阅读文本

********************

Spring Hadop介绍

2012年2月29日,在这个4年才有的日子里,Spring Hadoop 1.0.0M1版本发布!

在SPRING的官方博客上,对Spring Hadoop做了一些介绍,并给出了配置的实例,包括MapReduce,HBase/Hive/Pig等,详细内容见下文!

原文链接:http://blog.springsource.org/2012/02/29/introducing-spring-hadoop/

原文如下:

Introducing Spring Hadoop

MapReduce Jobs

The Hello world for Hadoop is the word count example – a simple use-case that exposes the base Hadoop capabilities. When using Spring Hadoop, the word count example looks as follows:

 
<!-- configure Hadoop FS/job tracker using defaults -->
<hdp:configuration />
  
<!-- define the job -->
<hdp:job id="word-count"
  input-path="/input/" output-path="/ouput/"
  mapper="org.apache.hadoop.examples.WordCount.TokenizerMapper"
  reducer="org.apache.hadoop.examples.WordCount.IntSumReducer"/>
  
<!-- execute the job -->
<bean id="runner" class="org.springframework.data.hadoop.mapreduce.JobRunner"
                  p:jobs-ref="word-count"/>

Notice how the creation and submission of the job configuration is handled by the IoC container. Whether the Hadoop configuration needs to be tweaked or the reducer needs extra parameters, all the configuration options are still available for you to configure. This allows you to start small and have the configuration grow alongside the app. The configuration can be as simple or advanced as the developer wants/needs it to be taking advantage of Spring container functionality such as property placeholders and environment support:

 
<hdp:configuration resources="classpath:/my-cluster-site.xml">
    fs.default.name=${hd.fs}
    hadoop.tmp.dir=file://${java.io.tmpdir}
    electric=sea
</hdp:configuration>
  
<context:property-placeholder location="classpath:hadoop.properties" />
  
<!-- populate Hadoop distributed cache -->
<hdp:cache create-symlink="true">
  <hdp:classpath value="/cp/some-library.jar#library.jar" />
  <hdp:cache value="/cache/some-archive.tgz#main-archive" />
  <hdp:cache value="/cache/some-resource.res" />
</hdp:cache>

(the word count example is part of the Spring Hadoop distribution – feel free to download it and experiment).

********************

数据摘录
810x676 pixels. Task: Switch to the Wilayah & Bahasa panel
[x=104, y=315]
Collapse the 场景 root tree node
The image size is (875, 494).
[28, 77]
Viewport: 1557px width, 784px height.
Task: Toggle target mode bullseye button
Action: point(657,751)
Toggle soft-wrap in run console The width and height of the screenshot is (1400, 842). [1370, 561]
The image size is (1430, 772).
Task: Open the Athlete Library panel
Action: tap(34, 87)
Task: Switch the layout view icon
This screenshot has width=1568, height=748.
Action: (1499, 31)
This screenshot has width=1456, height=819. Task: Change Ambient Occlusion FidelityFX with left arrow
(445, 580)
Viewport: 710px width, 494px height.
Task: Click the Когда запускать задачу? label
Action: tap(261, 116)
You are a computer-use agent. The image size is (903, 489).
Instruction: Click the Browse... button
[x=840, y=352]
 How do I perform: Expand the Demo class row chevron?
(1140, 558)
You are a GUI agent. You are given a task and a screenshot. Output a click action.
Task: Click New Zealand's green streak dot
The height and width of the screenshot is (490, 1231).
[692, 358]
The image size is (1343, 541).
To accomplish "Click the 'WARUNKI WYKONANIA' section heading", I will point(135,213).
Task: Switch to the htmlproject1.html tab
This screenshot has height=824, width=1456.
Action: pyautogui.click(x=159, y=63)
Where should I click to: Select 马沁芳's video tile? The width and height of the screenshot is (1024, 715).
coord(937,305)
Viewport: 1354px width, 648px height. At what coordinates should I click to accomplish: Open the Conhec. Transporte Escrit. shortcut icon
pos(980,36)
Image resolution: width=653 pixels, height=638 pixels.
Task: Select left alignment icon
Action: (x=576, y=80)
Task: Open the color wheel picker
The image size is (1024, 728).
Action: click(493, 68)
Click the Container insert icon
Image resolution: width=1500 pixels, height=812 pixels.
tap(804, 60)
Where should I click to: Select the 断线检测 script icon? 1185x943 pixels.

********************

问题 1
请把Spring Hadoop介绍一文中从“<!-- populate Hadoop”起、一直到“it and experiment).”为止的部分重新写出来，其中的“distributed cache”一律换成“shared cache”。
问题 2
根据Spring Hadoop介绍一文，Spring Hadoop 1.0.0M1版本是哪一天发布的？
问题 3
在Spring Hadoop介绍一文的结尾处接着往下写。
这些条目取自另一个来源。

输出 1
<!-- populate Hadoop shared cache -->
<hdp:cache create-symlink="true">
  <hdp:classpath value="/cp/some-library.jar#library.jar" />
  <hdp:cache value="/cache/some-archive.tgz#main-archive" />
  <hdp:cache value="/cache/some-resource.res" />
</hdp:cache>

(the word count example is part of the Spring Hadoop distribution – feel free to download it and experiment).

输出 2
2012年2月29日。

输出 3
Spring Hadoop does not require one to rewrite your MapReduce job in Java, you can use non-Java streaming jobs seamlessly: they are just objects (or as Spring calls them beans) that are created, configured, wired and managed just like any other by the framework in a consistent, coherent manner. The developer can mix and match according to her preference and requirements without having to worry about integration issues.

 
<hdp:streaming id="streaming-env"
  input-path="/input/" output-path="/ouput/"
  mapper="${path.cat}" reducer="${path.wc}">
  <hdp:cmd-env>
    EXAMPLE_DIR=/home/example/dictionaries/
  </hdp:cmd-env>
</hdp:streaming>

Existing Hadoop Tool implementations are also supported; in fact rather than specifying custom Hadoop properties through the command line, one can simply inject it:

<!-- the tool automatically is injected with 'hadoop-configuration' -->
<hdp:tool-runner id="scalding" tool-class="com.twitter.scalding.Tool">
   <hdp:arg value="tutorial/Tutorial1"/>
   <hdp:arg value="--local"/>
</hdp:tool-runner>

The configuration above executes Tutorial1 of Twitter's Scalding (a Scala DSL on top of Cascading (see below) library. Note there is no dedicated support code in either Spring Hadoop or Scalding – just the standard, Hadoop APIs are being used.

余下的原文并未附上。